**Problem details**
Each line below must be set down exactly as it stands.

**Source records**
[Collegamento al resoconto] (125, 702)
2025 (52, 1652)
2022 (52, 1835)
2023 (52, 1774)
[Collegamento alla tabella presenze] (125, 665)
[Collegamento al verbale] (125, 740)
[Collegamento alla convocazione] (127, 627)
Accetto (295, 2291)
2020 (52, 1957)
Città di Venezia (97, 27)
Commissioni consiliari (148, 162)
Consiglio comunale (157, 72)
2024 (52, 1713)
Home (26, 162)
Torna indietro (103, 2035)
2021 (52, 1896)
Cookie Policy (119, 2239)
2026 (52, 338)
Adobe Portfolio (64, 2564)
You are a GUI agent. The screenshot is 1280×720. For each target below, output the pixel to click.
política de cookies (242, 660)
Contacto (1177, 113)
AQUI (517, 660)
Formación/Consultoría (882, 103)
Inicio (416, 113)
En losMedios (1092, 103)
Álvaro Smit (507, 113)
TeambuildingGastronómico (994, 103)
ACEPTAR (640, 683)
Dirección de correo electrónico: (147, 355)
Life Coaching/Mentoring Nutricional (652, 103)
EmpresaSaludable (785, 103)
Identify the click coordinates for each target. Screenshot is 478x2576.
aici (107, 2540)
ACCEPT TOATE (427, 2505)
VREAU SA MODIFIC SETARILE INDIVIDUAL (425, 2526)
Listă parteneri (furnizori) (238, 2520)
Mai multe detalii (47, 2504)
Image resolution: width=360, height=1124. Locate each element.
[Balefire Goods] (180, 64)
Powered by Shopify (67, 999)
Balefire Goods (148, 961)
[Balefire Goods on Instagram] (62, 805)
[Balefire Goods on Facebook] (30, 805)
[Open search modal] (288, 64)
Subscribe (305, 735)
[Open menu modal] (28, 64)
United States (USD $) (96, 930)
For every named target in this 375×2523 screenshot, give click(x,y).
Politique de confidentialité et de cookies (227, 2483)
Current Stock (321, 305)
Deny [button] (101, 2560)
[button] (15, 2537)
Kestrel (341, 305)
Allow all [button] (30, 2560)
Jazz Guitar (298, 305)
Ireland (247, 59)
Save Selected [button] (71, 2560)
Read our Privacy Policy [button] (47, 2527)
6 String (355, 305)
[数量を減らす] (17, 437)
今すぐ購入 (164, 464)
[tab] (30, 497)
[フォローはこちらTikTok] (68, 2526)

**Exercise answer**
[Collegamento al resoconto] (125, 702)
2025 (52, 1652)
2022 (52, 1835)
2023 (52, 1774)
[Collegamento alla tabella presenze] (125, 665)
[Collegamento al verbale] (125, 740)
[Collegamento alla convocazione] (127, 627)
Accetto (295, 2291)
2020 (52, 1957)
Città di Venezia (97, 27)
Commissioni consiliari (148, 162)
Consiglio comunale (157, 72)
2024 (52, 1713)
Home (26, 162)
Torna indietro (103, 2035)
2021 (52, 1896)
Cookie Policy (119, 2239)
2026 (52, 338)
Adobe Portfolio (64, 2564)
You are a GUI agent. The screenshot is 1280×720. For each target below, output the pixel to click.
política de cookies (242, 660)
Contacto (1177, 113)
AQUI (517, 660)
Formación/Consultoría (882, 103)
Inicio (416, 113)
En losMedios (1092, 103)
Álvaro Smit (507, 113)
TeambuildingGastronómico (994, 103)
ACEPTAR (640, 683)
Dirección de correo electrónico: (147, 355)
Life Coaching/Mentoring Nutricional (652, 103)
EmpresaSaludable (785, 103)
Identify the click coordinates for each target. Screenshot is 478x2576.
aici (107, 2540)
ACCEPT TOATE (427, 2505)
VREAU SA MODIFIC SETARILE INDIVIDUAL (425, 2526)
Listă parteneri (furnizori) (238, 2520)
Mai multe detalii (47, 2504)
Image resolution: width=360, height=1124. Locate each element.
[Balefire Goods] (180, 64)
Powered by Shopify (67, 999)
Balefire Goods (148, 961)
[Balefire Goods on Instagram] (62, 805)
[Balefire Goods on Facebook] (30, 805)
[Open search modal] (288, 64)
Subscribe (305, 735)
[Open menu modal] (28, 64)
United States (USD $) (96, 930)
For every named target in this 375×2523 screenshot, give click(x,y).
Politique de confidentialité et de cookies (227, 2483)
Current Stock (321, 305)
Deny [button] (101, 2560)
[button] (15, 2537)
Kestrel (341, 305)
Allow all [button] (30, 2560)
Jazz Guitar (298, 305)
Ireland (247, 59)
Save Selected [button] (71, 2560)
Read our Privacy Policy [button] (47, 2527)
6 String (355, 305)
[数量を減らす] (17, 437)
今すぐ購入 (164, 464)
[tab] (30, 497)
[フォローはこちらTikTok] (68, 2526)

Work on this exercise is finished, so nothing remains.